May 8, 2017 at 3:52 pm
First, I realize this question is probably in the wrong forum. I'm sorry about that. I couldn't find any forum specific for PowerBI.
Now onto the question. Recently I was discussing PowerBI with my coworkers. We're using a mixture of MS Access report, Crystal, Excel and SSRS reports. Slowly moving to SSRS. SSRS has lots of benefits over what we've been using for many years, longer than I've been here. But I'm really beginning to see from Microsoft the push towards PowerBI. And having sat in a special SQL Saturday about a year ago in which one guy was using PowerBI, I was very impressed with its capabilities. So I was there chatting it up with my coworkers. However, I don't have any practical experience with PowerBI. One of my colleagues said that his brother works somewhere, where they were considering PowerBI, but eventually decided against it because of the cost. The price of anything is extremely important to where I work. So let me put this to you plainly, is PowerBI more expensive that SSRS?
Kindest Regards, Rod Connect with me on LinkedIn.
May 8, 2017 at 4:15 pm
I think the easiest way into PowerBI is to get Rob Collie & Avi Singh's book, and to start playing. The book is only about $30, but absolutely worth it.
PowerBI Desktop is free... Not sure what MS is doing with licensing right now.
To me, PowerBI is much more about data exploration than reporting (which is what SSRS is good for). You can download PowerBI and play with it at home. If you have a free version of SQL Server available, then PowerBI is great... It's one of the points Rob makes in his book - when you have PowerBI and a good backend database, you're golden.
You can download both PowerBI Desktop and SQL Server 2016 for free from the MS site.
May 8, 2017 at 7:13 pm
If PowerBI cost is worrying you, then it's likely not what you're looking for. I think right now, it's about $9.99 per user where competitors like Tableau used to be around $1,000 per user, but now have monthly subs as low as $35 per user.
PowerBI Costs
PowerBI Enterprise Calculator
In my opinion, PowerBI is the way to go if you can afford the $9.99 per user per month. You have the 10GB per user and per workgroup (groups of users) that is pretty much like SSAS Tabular in the cloud without having to setup SSAS specifically. PowerBI allows you to remodel the data and comes with very nice visuals, filters and much more compared to SSRS. It also allows you to live query on on-prem or Azure-based SQL Servers in case 10GB is too small for your organization.
I would say it's cheaper to stick with SSRS if you already have it, but you would be missing out on some great visualization features with PowerBI if you do so. For $9.99 per user per month for pro and now with the Azure SSAS available for additional BI power, you really can't go wrong.
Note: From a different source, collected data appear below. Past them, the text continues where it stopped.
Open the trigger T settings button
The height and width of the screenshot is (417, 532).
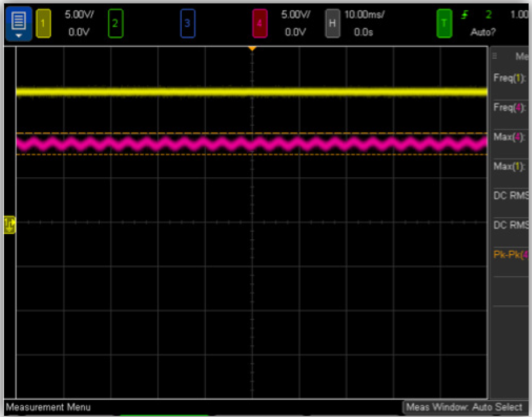[x=444, y=23]
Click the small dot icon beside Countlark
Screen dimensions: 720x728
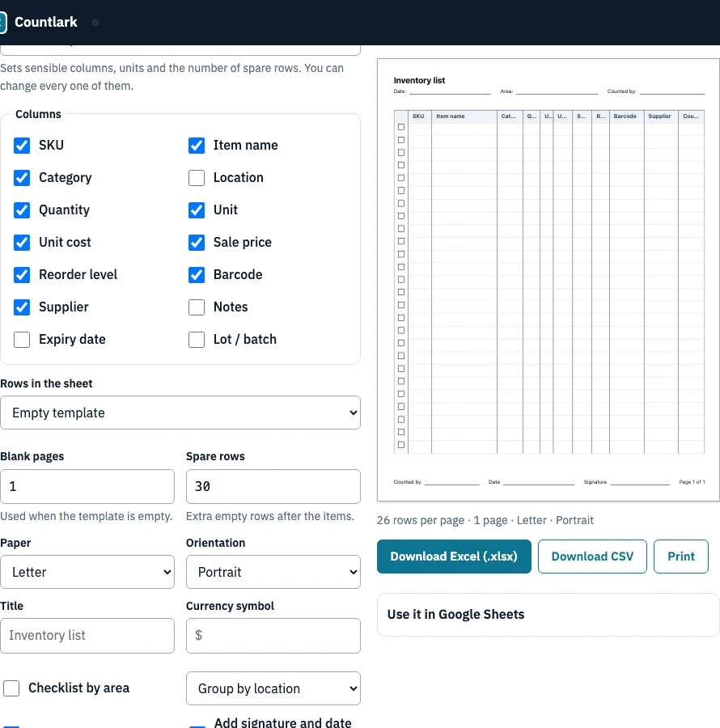point(95,23)
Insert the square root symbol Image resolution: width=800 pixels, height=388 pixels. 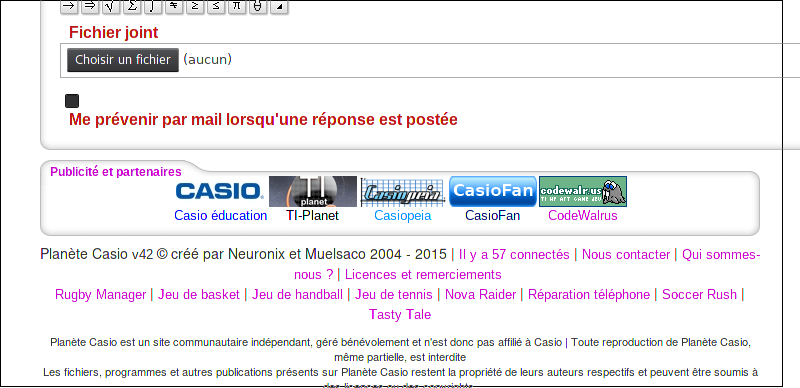click(x=111, y=6)
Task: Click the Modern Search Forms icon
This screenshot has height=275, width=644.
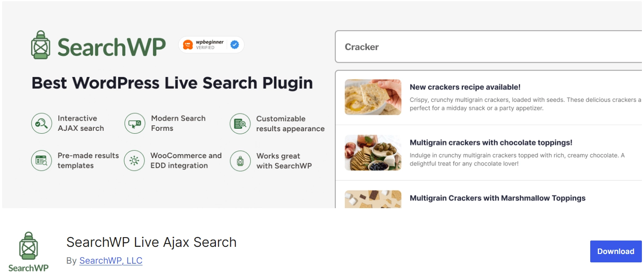Action: [x=135, y=123]
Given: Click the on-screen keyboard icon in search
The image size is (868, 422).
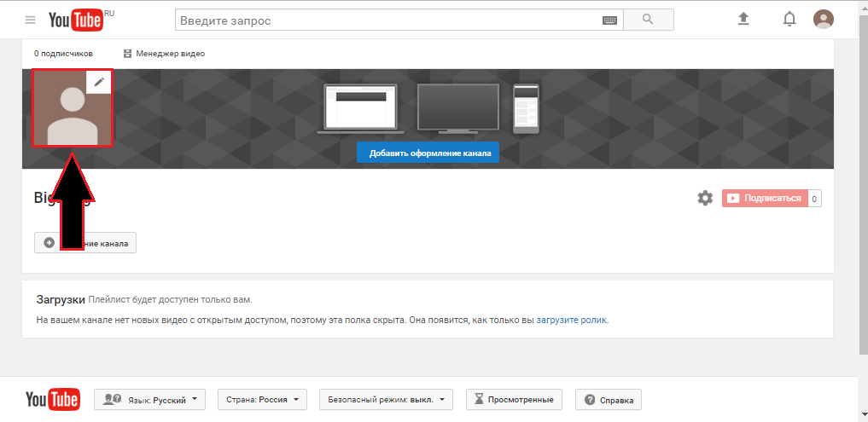Looking at the screenshot, I should [609, 20].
I think the only thing I miss about SSRS is the parameters you could set on queries that tied to filters. This is non-existant in PowerBI thus far. Other than that, PowerBI is been a great product and certainly one you should try out if you're looking for a good SSRS replacement.
May 9, 2017 at 8:58 am
As the others have said, a Power BI Pro license will cost you $10 per user/month. To compare it with SSRS pricing, you really need to look at the edition of SSRS and whether you have CALs or per core licences, how many users you have, whether SSRS is on a shared server or not, etc.
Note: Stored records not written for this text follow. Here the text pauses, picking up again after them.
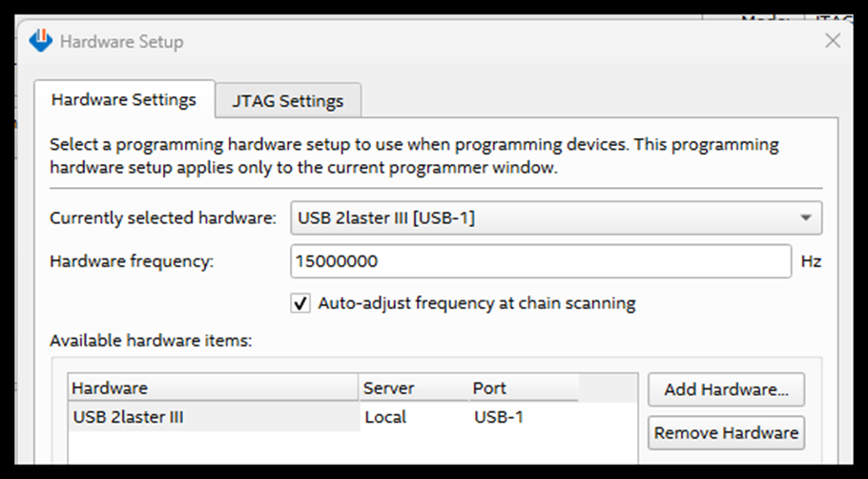Screen dimensions: 868x479
Task: Click the Hardware Setup window title text
Action: click(x=121, y=42)
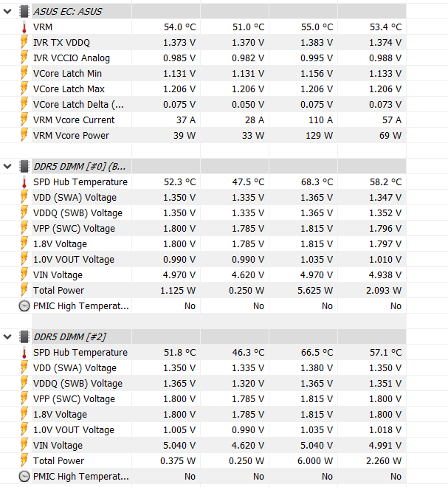Click the clock icon for DIMM #2 PMIC High Temperature
The image size is (448, 487).
[24, 477]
All of these factors will influence the comparison, and will be different for each environment. If the price comparison yields a positive outcome for you environment, you should then consider the differences in features/capabilities, especially the ones you have in SSRS but not in Power BI (email subscriptions with attachments; export into various formats; paging for tabular reports).